Dados de origem
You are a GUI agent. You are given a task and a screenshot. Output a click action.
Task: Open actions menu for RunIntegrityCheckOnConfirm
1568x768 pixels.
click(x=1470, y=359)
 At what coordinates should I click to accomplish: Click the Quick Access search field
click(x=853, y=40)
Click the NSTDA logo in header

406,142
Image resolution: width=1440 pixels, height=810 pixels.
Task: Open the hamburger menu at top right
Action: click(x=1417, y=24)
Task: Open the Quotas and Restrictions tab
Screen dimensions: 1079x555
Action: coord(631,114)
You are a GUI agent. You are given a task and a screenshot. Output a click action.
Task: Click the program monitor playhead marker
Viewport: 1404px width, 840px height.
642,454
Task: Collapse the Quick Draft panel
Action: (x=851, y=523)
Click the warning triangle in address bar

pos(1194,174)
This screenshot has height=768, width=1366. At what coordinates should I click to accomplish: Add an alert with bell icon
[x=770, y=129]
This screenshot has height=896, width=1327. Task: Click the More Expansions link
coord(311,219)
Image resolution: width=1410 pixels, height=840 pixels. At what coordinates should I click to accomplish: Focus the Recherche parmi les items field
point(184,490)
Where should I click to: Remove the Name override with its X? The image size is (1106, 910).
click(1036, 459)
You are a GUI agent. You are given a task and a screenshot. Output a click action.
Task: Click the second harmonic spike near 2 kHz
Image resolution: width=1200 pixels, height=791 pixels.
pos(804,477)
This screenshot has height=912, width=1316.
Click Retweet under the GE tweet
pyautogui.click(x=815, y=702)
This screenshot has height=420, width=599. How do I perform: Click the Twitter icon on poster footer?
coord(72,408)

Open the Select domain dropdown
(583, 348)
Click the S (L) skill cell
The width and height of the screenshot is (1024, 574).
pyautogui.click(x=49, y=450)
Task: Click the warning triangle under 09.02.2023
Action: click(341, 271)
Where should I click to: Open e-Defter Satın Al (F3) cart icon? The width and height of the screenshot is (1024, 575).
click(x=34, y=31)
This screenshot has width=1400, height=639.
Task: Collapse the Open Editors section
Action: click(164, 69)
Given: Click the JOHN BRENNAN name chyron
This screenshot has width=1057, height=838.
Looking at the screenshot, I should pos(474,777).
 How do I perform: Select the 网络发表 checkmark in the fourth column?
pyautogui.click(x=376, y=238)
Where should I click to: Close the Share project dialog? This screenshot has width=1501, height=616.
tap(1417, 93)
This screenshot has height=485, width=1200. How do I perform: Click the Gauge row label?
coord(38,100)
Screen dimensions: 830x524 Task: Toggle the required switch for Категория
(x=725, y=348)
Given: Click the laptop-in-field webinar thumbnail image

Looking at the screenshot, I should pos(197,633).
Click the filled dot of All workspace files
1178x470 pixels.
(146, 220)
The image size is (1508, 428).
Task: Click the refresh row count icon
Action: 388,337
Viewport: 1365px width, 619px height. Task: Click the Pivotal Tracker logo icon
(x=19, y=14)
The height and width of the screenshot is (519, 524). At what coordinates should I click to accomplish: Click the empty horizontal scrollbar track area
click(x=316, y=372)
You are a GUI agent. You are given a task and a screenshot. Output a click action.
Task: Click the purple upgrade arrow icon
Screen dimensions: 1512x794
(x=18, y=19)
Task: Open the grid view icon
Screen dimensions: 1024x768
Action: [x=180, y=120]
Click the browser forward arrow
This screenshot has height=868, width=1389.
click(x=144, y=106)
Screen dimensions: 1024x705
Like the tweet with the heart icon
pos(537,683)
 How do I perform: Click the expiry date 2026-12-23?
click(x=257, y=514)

### Descrição da tarefa:
Repita estas linhas tal como aparecem, abrangendo todos os dados acima.

### Solução proposta:
You are a GUI agent. You are given a task and a screenshot. Output a click action.
Task: Open actions menu for RunIntegrityCheckOnConfirm
1568x768 pixels.
click(x=1470, y=359)
 At what coordinates should I click to accomplish: Click the Quick Access search field
click(x=853, y=40)
Click the NSTDA logo in header

406,142
Image resolution: width=1440 pixels, height=810 pixels.
Task: Open the hamburger menu at top right
Action: click(x=1417, y=24)
Task: Open the Quotas and Restrictions tab
Screen dimensions: 1079x555
Action: coord(631,114)
You are a GUI agent. You are given a task and a screenshot. Output a click action.
Task: Click the program monitor playhead marker
Viewport: 1404px width, 840px height.
642,454
Task: Collapse the Quick Draft panel
Action: (x=851, y=523)
Click the warning triangle in address bar

pos(1194,174)
This screenshot has height=768, width=1366. At what coordinates should I click to accomplish: Add an alert with bell icon
[x=770, y=129]
This screenshot has height=896, width=1327. Task: Click the More Expansions link
coord(311,219)
Image resolution: width=1410 pixels, height=840 pixels. At what coordinates should I click to accomplish: Focus the Recherche parmi les items field
point(184,490)
Where should I click to: Remove the Name override with its X? The image size is (1106, 910).
click(1036, 459)
You are a GUI agent. You are given a task and a screenshot. Output a click action.
Task: Click the second harmonic spike near 2 kHz
Image resolution: width=1200 pixels, height=791 pixels.
pos(804,477)
This screenshot has height=912, width=1316.
Click Retweet under the GE tweet
pyautogui.click(x=815, y=702)
This screenshot has height=420, width=599. How do I perform: Click the Twitter icon on poster footer?
coord(72,408)

Open the Select domain dropdown
(583, 348)
Click the S (L) skill cell
The width and height of the screenshot is (1024, 574).
pyautogui.click(x=49, y=450)
Task: Click the warning triangle under 09.02.2023
Action: click(341, 271)
Where should I click to: Open e-Defter Satın Al (F3) cart icon? The width and height of the screenshot is (1024, 575).
click(x=34, y=31)
This screenshot has width=1400, height=639.
Task: Collapse the Open Editors section
Action: click(164, 69)
Given: Click the JOHN BRENNAN name chyron
This screenshot has width=1057, height=838.
Looking at the screenshot, I should pos(474,777).
 How do I perform: Select the 网络发表 checkmark in the fourth column?
pyautogui.click(x=376, y=238)
Where should I click to: Close the Share project dialog? This screenshot has width=1501, height=616.
tap(1417, 93)
This screenshot has height=485, width=1200. How do I perform: Click the Gauge row label?
coord(38,100)
Screen dimensions: 830x524 Task: Toggle the required switch for Категория
(x=725, y=348)
Given: Click the laptop-in-field webinar thumbnail image

Looking at the screenshot, I should pos(197,633).
Click the filled dot of All workspace files
1178x470 pixels.
(146, 220)
The image size is (1508, 428).
Task: Click the refresh row count icon
Action: 388,337
Viewport: 1365px width, 619px height. Task: Click the Pivotal Tracker logo icon
(x=19, y=14)
The height and width of the screenshot is (519, 524). At what coordinates should I click to accomplish: Click the empty horizontal scrollbar track area
click(x=316, y=372)
You are a GUI agent. You are given a task and a screenshot. Output a click action.
Task: Click the purple upgrade arrow icon
Screen dimensions: 1512x794
(x=18, y=19)
Task: Open the grid view icon
Screen dimensions: 1024x768
Action: [x=180, y=120]
Click the browser forward arrow
This screenshot has height=868, width=1389.
click(x=144, y=106)
Screen dimensions: 1024x705
Like the tweet with the heart icon
pos(537,683)
 How do I perform: Click the expiry date 2026-12-23?
click(x=257, y=514)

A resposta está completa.